The token probed a price floor of USD 46,000, in a zone of lows since the end of September 2021. Meanwhile, some of the main cryptocurrencies also experience declines this year.
Ether, the second-largest currency, and the Bloomberg Galaxy Crypto Index were also in the red, with a loss of more than 3% each. Smaller tokens, such as Solana, Cardano, Polkadot and Dogecoin, also lost some ground on Tuesday, according to the specialized portal CoinGecko.
Investors appear to have withdrawn from the most speculative corners of global markets of late, worried that an ebbing tide of stimulus from central banks could spell trouble. Therefore, in this context of caution, there is also some uncertainty as to how exposed they should be to Bitcoin and the broader crypto universe, given that these assets can be considered risky and are therefore the subject of a heated debate in the trading community.
For Bitcoin, in general, there is “nothing worrisome at this point,” he told Bloomberg Vijay Ayyar, vice president of corporate and international development at the Luno crypto exchange in Singapore.
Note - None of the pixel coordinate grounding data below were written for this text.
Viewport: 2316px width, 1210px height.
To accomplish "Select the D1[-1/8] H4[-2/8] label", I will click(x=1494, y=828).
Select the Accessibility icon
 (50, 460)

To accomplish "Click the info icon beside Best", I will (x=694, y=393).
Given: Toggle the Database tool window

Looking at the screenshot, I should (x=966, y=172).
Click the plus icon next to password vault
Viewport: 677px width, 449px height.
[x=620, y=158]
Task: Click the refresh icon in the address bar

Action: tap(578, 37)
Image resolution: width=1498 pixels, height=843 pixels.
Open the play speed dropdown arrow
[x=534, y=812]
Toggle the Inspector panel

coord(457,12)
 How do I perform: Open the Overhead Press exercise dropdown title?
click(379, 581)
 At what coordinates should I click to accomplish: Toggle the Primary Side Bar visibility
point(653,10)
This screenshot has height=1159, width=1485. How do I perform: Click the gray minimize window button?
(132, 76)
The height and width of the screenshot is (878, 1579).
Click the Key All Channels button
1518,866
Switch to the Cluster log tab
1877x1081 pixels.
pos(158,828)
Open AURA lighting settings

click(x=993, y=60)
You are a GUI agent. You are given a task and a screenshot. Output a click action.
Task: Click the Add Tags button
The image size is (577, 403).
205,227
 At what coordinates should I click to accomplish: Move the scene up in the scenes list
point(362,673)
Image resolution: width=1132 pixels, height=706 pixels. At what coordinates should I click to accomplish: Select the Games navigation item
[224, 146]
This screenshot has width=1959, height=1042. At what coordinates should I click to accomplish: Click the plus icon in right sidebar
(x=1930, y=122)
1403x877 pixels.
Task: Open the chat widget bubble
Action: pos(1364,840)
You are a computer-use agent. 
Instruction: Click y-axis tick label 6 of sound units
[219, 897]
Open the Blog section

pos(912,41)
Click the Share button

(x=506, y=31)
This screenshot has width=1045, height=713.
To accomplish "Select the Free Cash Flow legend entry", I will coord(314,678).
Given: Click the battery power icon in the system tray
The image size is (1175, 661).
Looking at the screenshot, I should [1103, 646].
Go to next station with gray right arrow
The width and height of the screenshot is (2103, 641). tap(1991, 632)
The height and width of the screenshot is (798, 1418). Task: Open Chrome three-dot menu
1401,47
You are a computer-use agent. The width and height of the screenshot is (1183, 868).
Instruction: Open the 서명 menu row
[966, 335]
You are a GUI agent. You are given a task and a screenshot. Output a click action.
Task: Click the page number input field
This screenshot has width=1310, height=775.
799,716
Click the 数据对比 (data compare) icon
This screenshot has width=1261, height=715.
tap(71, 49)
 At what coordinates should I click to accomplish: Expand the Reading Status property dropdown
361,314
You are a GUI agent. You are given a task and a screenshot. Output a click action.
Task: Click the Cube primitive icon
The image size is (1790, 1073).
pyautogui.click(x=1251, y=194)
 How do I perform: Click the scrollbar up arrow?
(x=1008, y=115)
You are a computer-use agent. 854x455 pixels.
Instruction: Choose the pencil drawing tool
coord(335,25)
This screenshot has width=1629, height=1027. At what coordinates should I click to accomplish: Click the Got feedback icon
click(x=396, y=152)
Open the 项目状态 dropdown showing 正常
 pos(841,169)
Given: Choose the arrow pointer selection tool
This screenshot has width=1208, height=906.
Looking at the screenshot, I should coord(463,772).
The outlook for the digital currency remains “bullish” if it remains close to the $ 48,000 to $ 49,000 level, he added.
In the past year, Bitcoin largely moved alongside riskier assets like U.S. stocks, although that pattern appears to be breaking in recent weeks. In this sense, the recent precedent that the S&P 500 index of the largest companies has risen approximately 5% in December, while Bitcoin lost more than 10% weighs in this regard. December was the first month since June that their performance was divergent.
Meanwhile, technical studies suggest something of a tipping point for Bitcoin after a pullback from an all-time high of nearly $ 69,000 in November, cutting its annual advance to 66% after having soared above the mark. 100% in 2021, during the price peaks of April and November.